Πέμπτη, 23 Φεβρουαρίου 2017

Klare Worte zur Gender-Lehre aus der Orthodoxie.







von Heinz Gstrein                                                  

Athen. In der westlichen Welt wird seit längerem auch in den Kirchen die so genannte  „Gender-Theorie“ einer menschlichen Selbstbestimmung des eigenen Geschlechtes unabhängig von dessen natürlicher Festlegung diskutiert. Bei den orthodoxen Christen stand diese Frage bisher im Hintergrund anderer heißer Eisen wie Homosexualität, Abtreibung oder „Sterbehilfe“. Auch das jüngste ostkirchliche Konzil von Kreta im Juni 2016 hat nur von einer „vorgegebenen männlichen und weiblichen Rolle“ gesprochen, ohne „Gender-Mainstream“ beim Namen zu nennen. Jetzt aber haben in Griechenland Weisungen des Unterrichtsministerium für Gender-Unterricht an höheren Schulen die Kirche zu einer klaren und detaillierten Stellungnahme veranlasst. Weitgehend hat das Rundschreiben der Schulbehörde über „Biologisches und sozial erworbenes Geschlecht, Überwindung der geschlechtlichen Stereotypen, Kampf gegen Homo- und Transophobie“ sogar helle Empörung bei Eltern, Seelsorgern und breiten Kreisen der griechischen Lehrerschaft ausgelöst.

Das in der Orthodoxie richtungweisende Ökumenische Patriarchat von Konstantinopel veröffentliche daher Mitte Februar über das ihm nahestehende Athener Kirchenportal „amen.gr“ eine ausführliche Erklärung des namhaften Jugendpsychologen Erzpriester Vassileios Thermos unter dem Titel „Einige Gedanken zu Geschlecht, Eltern, Kirche“. Er macht darin immer aggressivere und einflussreichere Homo- und Transsexuellenlobbies sowie in akademischen Kreisen das Vordringen des „Konstruktionismus“ verantwortlich: Dieser betrachtet die sexuellen und andere Persönlichkeitskompenenten weniger als natürlich vorausgesetzte, sondern sozial erworbene bzw. aufgedrängte Neigungen und Verhaltensweisen.
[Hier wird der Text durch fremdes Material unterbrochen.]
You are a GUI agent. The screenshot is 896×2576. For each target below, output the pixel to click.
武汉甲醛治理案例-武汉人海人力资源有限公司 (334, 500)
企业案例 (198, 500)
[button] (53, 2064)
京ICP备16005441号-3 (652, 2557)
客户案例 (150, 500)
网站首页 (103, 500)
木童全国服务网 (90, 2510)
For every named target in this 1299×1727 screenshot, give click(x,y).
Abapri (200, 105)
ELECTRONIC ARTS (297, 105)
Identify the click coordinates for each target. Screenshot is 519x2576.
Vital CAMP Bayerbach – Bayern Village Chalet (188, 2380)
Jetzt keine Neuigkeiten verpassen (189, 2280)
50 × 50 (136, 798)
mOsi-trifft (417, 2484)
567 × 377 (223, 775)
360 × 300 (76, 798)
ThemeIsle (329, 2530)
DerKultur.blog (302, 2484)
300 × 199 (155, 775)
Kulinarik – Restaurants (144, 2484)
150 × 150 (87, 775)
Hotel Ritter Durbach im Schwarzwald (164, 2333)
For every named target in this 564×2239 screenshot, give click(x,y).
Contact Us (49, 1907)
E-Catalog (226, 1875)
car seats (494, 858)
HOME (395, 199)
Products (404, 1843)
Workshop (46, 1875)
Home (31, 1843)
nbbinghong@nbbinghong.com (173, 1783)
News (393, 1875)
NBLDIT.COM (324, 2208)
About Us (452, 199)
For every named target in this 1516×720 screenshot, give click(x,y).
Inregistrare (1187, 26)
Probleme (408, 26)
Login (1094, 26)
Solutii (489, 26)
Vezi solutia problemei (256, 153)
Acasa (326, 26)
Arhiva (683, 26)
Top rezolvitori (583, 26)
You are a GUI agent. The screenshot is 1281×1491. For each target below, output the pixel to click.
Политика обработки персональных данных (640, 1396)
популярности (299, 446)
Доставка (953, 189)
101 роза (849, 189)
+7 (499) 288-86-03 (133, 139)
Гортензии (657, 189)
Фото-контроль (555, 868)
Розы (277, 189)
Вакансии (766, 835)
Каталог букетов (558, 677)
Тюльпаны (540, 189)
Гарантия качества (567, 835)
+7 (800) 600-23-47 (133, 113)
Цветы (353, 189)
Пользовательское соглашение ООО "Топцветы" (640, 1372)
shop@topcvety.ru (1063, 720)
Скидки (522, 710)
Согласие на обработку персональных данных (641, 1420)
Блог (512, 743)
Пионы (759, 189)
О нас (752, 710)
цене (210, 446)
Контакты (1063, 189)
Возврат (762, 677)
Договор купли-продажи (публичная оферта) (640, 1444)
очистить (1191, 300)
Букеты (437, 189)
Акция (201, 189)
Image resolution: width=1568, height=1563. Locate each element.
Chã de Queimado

Es gehöre daher zu den Menschenrechten, das eigene Geschlecht frei zu bestimmen bzw. es auch beliebig oft zu wechseln, auch ohne dass damit äußere Geschlechtsveränderungen verbunden sind.

Dagegen müsse nun klar gesagt werden, dass es sich dabei aus der Sicht des von Gott als Mann und Frau geschaffenen Menschen um eine der schlimmsten Irrlehren der Geschichte mit katastrophalen Folgen für Familie und Gesellschaft handelt. Tatsächlich „zwischengeschlechtliche“ Menschen sind eine – wie statistisch trotz aller Dunkelziffern klar erwiesen – verschwindende Minderheit. Bei ihnen sind Geschlechtsveränderungen auch aus orthodoxer Sicht nach gründlicher Prüfung und vorhandenen physiologischen Voraussetzungen durchaus zulässig. Bei allem, was darüber hinausgeht, handelt es sich um eine geradezu teuflische Verkehrung der göttlichen Schöpfungsordnung.

Allerdings kennt die orthodoxe Mystik auch den inneren Weg einer Überhöhung der männlichen und weiblichen Geschlechterrolle ins Übernatürliche. In einen „engelgleichen“ Zustand, wie ihn Mönche und Nonnen zu erreichen suchen. Auf diesem Gebiet könne ein wahrhaft christliches Gender-Vertändnis angesiedelt werden.